*** Record set

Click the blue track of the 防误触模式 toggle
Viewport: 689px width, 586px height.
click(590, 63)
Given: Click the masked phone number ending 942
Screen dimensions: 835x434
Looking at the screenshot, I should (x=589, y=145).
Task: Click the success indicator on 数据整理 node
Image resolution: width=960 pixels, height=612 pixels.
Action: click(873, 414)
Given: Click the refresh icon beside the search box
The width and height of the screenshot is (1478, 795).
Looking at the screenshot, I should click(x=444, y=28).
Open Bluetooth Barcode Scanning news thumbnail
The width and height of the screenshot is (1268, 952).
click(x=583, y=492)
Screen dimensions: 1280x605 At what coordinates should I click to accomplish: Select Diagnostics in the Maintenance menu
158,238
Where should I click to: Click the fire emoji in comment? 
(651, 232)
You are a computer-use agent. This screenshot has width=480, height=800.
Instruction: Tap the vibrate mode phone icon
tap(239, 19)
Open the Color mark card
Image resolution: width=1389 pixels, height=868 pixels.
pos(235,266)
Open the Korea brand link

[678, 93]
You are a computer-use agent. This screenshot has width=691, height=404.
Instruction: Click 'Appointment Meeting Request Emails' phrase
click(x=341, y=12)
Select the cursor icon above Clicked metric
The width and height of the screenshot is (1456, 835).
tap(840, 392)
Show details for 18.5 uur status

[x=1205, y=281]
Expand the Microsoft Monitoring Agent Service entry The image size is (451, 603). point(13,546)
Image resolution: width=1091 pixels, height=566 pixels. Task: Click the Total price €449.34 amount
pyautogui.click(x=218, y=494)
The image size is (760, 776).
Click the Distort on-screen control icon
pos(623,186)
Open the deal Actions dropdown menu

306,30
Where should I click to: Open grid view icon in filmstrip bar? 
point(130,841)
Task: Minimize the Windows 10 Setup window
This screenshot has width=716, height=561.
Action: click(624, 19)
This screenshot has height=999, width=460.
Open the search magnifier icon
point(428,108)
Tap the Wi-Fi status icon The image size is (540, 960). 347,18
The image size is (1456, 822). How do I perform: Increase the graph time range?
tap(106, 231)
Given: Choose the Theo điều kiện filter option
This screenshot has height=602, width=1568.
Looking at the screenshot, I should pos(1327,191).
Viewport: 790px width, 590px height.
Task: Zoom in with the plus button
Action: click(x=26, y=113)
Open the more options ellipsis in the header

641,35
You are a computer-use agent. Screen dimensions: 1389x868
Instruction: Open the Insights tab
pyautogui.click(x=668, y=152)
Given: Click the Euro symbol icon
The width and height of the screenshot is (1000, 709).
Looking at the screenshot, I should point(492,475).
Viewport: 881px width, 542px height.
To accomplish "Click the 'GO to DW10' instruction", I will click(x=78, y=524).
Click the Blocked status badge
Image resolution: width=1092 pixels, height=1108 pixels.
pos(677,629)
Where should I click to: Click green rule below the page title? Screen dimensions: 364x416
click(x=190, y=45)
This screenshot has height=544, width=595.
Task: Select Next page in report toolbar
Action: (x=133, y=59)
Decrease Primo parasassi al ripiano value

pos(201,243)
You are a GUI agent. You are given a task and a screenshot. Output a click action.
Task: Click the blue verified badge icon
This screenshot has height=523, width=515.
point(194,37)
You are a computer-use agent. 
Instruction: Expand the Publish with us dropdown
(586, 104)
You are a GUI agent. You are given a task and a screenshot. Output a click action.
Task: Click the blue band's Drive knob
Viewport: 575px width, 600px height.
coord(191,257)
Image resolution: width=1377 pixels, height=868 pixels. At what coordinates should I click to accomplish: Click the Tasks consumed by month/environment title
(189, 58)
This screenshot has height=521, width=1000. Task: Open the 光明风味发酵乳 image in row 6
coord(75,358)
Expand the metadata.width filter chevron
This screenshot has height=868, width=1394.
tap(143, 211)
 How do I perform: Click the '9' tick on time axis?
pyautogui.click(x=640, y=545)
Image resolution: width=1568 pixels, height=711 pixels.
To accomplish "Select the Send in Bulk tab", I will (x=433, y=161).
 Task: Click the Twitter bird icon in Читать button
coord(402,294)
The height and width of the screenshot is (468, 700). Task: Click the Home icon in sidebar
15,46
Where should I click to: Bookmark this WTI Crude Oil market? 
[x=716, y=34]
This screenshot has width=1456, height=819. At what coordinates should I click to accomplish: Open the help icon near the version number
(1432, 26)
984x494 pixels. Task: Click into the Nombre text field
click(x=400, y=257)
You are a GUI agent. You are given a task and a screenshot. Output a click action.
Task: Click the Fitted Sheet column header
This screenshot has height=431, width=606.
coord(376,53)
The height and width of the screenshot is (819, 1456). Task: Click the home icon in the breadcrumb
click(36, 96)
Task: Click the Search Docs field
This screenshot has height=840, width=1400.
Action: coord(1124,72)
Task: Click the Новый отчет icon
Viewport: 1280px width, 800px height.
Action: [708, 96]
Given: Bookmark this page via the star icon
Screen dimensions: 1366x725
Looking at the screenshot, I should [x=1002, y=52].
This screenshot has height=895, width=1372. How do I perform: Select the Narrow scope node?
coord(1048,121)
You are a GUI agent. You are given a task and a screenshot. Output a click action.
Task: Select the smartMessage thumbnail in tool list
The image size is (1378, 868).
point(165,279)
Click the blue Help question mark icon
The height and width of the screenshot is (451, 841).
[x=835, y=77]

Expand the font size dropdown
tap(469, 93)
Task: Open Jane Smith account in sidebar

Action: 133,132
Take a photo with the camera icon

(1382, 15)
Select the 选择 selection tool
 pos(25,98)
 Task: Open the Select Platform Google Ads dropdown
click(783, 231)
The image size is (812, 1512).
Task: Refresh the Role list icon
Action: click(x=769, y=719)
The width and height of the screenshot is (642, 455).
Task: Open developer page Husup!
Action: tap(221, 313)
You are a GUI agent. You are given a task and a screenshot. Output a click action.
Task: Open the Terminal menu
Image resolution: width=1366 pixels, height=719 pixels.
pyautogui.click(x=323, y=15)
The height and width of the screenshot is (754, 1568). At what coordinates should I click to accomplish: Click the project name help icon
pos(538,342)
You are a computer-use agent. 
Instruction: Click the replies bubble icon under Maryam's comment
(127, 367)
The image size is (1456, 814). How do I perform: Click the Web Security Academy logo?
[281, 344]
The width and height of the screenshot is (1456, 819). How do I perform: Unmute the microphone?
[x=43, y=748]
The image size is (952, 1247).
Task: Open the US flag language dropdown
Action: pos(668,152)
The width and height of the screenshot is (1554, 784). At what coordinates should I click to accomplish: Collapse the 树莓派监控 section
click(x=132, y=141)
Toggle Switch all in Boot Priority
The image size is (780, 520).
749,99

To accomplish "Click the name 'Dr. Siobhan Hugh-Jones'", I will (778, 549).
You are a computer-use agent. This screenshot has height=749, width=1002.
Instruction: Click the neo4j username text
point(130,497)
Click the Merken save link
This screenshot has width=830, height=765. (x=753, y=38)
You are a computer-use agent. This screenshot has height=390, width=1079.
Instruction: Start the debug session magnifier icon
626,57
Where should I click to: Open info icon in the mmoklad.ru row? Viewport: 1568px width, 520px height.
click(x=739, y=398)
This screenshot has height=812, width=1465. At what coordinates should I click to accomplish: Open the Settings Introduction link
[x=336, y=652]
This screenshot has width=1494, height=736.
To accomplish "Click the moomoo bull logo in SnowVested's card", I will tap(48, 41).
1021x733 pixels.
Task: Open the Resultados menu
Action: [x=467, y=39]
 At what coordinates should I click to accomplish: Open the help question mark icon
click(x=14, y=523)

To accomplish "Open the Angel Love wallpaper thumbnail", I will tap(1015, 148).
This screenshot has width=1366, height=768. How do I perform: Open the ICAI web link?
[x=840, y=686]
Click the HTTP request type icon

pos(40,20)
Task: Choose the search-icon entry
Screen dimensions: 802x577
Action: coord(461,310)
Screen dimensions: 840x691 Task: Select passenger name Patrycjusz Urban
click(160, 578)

******

Please retype every one of the records above, line for line, with no changes.

» **Response to the task**
Click the blue track of the 防误触模式 toggle
Viewport: 689px width, 586px height.
click(590, 63)
Given: Click the masked phone number ending 942
Screen dimensions: 835x434
Looking at the screenshot, I should (x=589, y=145).
Task: Click the success indicator on 数据整理 node
Image resolution: width=960 pixels, height=612 pixels.
Action: click(873, 414)
Given: Click the refresh icon beside the search box
The width and height of the screenshot is (1478, 795).
Looking at the screenshot, I should click(x=444, y=28).
Open Bluetooth Barcode Scanning news thumbnail
The width and height of the screenshot is (1268, 952).
click(x=583, y=492)
Screen dimensions: 1280x605 At what coordinates should I click to accomplish: Select Diagnostics in the Maintenance menu
158,238
Where should I click to: Click the fire emoji in comment? 
(651, 232)
You are a computer-use agent. This screenshot has width=480, height=800.
Instruction: Tap the vibrate mode phone icon
tap(239, 19)
Open the Color mark card
Image resolution: width=1389 pixels, height=868 pixels.
pos(235,266)
Open the Korea brand link

[678, 93]
You are a computer-use agent. This screenshot has width=691, height=404.
Instruction: Click 'Appointment Meeting Request Emails' phrase
click(x=341, y=12)
Select the cursor icon above Clicked metric
The width and height of the screenshot is (1456, 835).
tap(840, 392)
Show details for 18.5 uur status

[x=1205, y=281]
Expand the Microsoft Monitoring Agent Service entry The image size is (451, 603). point(13,546)
Image resolution: width=1091 pixels, height=566 pixels. Task: Click the Total price €449.34 amount
pyautogui.click(x=218, y=494)
The image size is (760, 776).
Click the Distort on-screen control icon
pos(623,186)
Open the deal Actions dropdown menu

306,30
Where should I click to: Open grid view icon in filmstrip bar? 
point(130,841)
Task: Minimize the Windows 10 Setup window
This screenshot has width=716, height=561.
Action: click(624, 19)
This screenshot has height=999, width=460.
Open the search magnifier icon
point(428,108)
Tap the Wi-Fi status icon The image size is (540, 960). 347,18
The image size is (1456, 822). How do I perform: Increase the graph time range?
tap(106, 231)
Given: Choose the Theo điều kiện filter option
This screenshot has height=602, width=1568.
Looking at the screenshot, I should pos(1327,191).
Viewport: 790px width, 590px height.
Task: Zoom in with the plus button
Action: click(x=26, y=113)
Open the more options ellipsis in the header

641,35
You are a computer-use agent. Screen dimensions: 1389x868
Instruction: Open the Insights tab
pyautogui.click(x=668, y=152)
Given: Click the Euro symbol icon
The width and height of the screenshot is (1000, 709).
Looking at the screenshot, I should point(492,475).
Viewport: 881px width, 542px height.
To accomplish "Click the 'GO to DW10' instruction", I will click(x=78, y=524).
Click the Blocked status badge
Image resolution: width=1092 pixels, height=1108 pixels.
pos(677,629)
Where should I click to: Click green rule below the page title? Screen dimensions: 364x416
click(x=190, y=45)
This screenshot has height=544, width=595.
Task: Select Next page in report toolbar
Action: (x=133, y=59)
Decrease Primo parasassi al ripiano value

pos(201,243)
You are a GUI agent. You are given a task and a screenshot. Output a click action.
Task: Click the blue verified badge icon
This screenshot has height=523, width=515.
point(194,37)
You are a computer-use agent. 
Instruction: Expand the Publish with us dropdown
(586, 104)
You are a GUI agent. You are given a task and a screenshot. Output a click action.
Task: Click the blue band's Drive knob
Viewport: 575px width, 600px height.
coord(191,257)
Image resolution: width=1377 pixels, height=868 pixels. At what coordinates should I click to accomplish: Click the Tasks consumed by month/environment title
(189, 58)
This screenshot has height=521, width=1000. Task: Open the 光明风味发酵乳 image in row 6
coord(75,358)
Expand the metadata.width filter chevron
This screenshot has height=868, width=1394.
tap(143, 211)
 How do I perform: Click the '9' tick on time axis?
pyautogui.click(x=640, y=545)
Image resolution: width=1568 pixels, height=711 pixels.
To accomplish "Select the Send in Bulk tab", I will (x=433, y=161).
 Task: Click the Twitter bird icon in Читать button
coord(402,294)
The height and width of the screenshot is (468, 700). Task: Click the Home icon in sidebar
15,46
Where should I click to: Bookmark this WTI Crude Oil market? 
[x=716, y=34]
This screenshot has width=1456, height=819. At what coordinates should I click to accomplish: Open the help icon near the version number
(1432, 26)
984x494 pixels. Task: Click into the Nombre text field
click(x=400, y=257)
You are a GUI agent. You are given a task and a screenshot. Output a click action.
Task: Click the Fitted Sheet column header
This screenshot has height=431, width=606.
coord(376,53)
The height and width of the screenshot is (819, 1456). Task: Click the home icon in the breadcrumb
click(36, 96)
Task: Click the Search Docs field
This screenshot has height=840, width=1400.
Action: coord(1124,72)
Task: Click the Новый отчет icon
Viewport: 1280px width, 800px height.
Action: [708, 96]
Given: Bookmark this page via the star icon
Screen dimensions: 1366x725
Looking at the screenshot, I should [x=1002, y=52].
This screenshot has height=895, width=1372. How do I perform: Select the Narrow scope node?
coord(1048,121)
You are a GUI agent. You are given a task and a screenshot. Output a click action.
Task: Select the smartMessage thumbnail in tool list
The image size is (1378, 868).
point(165,279)
Click the blue Help question mark icon
The height and width of the screenshot is (451, 841).
[x=835, y=77]

Expand the font size dropdown
tap(469, 93)
Task: Open Jane Smith account in sidebar

Action: 133,132
Take a photo with the camera icon

(1382, 15)
Select the 选择 selection tool
 pos(25,98)
 Task: Open the Select Platform Google Ads dropdown
click(783, 231)
The image size is (812, 1512).
Task: Refresh the Role list icon
Action: click(x=769, y=719)
The width and height of the screenshot is (642, 455).
Task: Open developer page Husup!
Action: tap(221, 313)
You are a GUI agent. You are given a task and a screenshot. Output a click action.
Task: Open the Terminal menu
Image resolution: width=1366 pixels, height=719 pixels.
pyautogui.click(x=323, y=15)
The height and width of the screenshot is (754, 1568). At what coordinates should I click to accomplish: Click the project name help icon
pos(538,342)
You are a computer-use agent. 
Instruction: Click the replies bubble icon under Maryam's comment
(127, 367)
The image size is (1456, 814). How do I perform: Click the Web Security Academy logo?
[281, 344]
The width and height of the screenshot is (1456, 819). How do I perform: Unmute the microphone?
[x=43, y=748]
The image size is (952, 1247).
Task: Open the US flag language dropdown
Action: pos(668,152)
The width and height of the screenshot is (1554, 784). At what coordinates should I click to accomplish: Collapse the 树莓派监控 section
click(x=132, y=141)
Toggle Switch all in Boot Priority
The image size is (780, 520).
749,99

To accomplish "Click the name 'Dr. Siobhan Hugh-Jones'", I will (778, 549).
You are a computer-use agent. This screenshot has height=749, width=1002.
Instruction: Click the neo4j username text
point(130,497)
Click the Merken save link
This screenshot has width=830, height=765. (x=753, y=38)
You are a computer-use agent. This screenshot has height=390, width=1079.
Instruction: Start the debug session magnifier icon
626,57
Where should I click to: Open info icon in the mmoklad.ru row? Viewport: 1568px width, 520px height.
click(x=739, y=398)
This screenshot has height=812, width=1465. At what coordinates should I click to accomplish: Open the Settings Introduction link
[x=336, y=652]
This screenshot has width=1494, height=736.
To accomplish "Click the moomoo bull logo in SnowVested's card", I will tap(48, 41).
1021x733 pixels.
Task: Open the Resultados menu
Action: [x=467, y=39]
 At what coordinates should I click to accomplish: Open the help question mark icon
click(x=14, y=523)

To accomplish "Open the Angel Love wallpaper thumbnail", I will tap(1015, 148).
This screenshot has width=1366, height=768. How do I perform: Open the ICAI web link?
[x=840, y=686]
Click the HTTP request type icon

pos(40,20)
Task: Choose the search-icon entry
Screen dimensions: 802x577
Action: coord(461,310)
Screen dimensions: 840x691 Task: Select passenger name Patrycjusz Urban
click(160, 578)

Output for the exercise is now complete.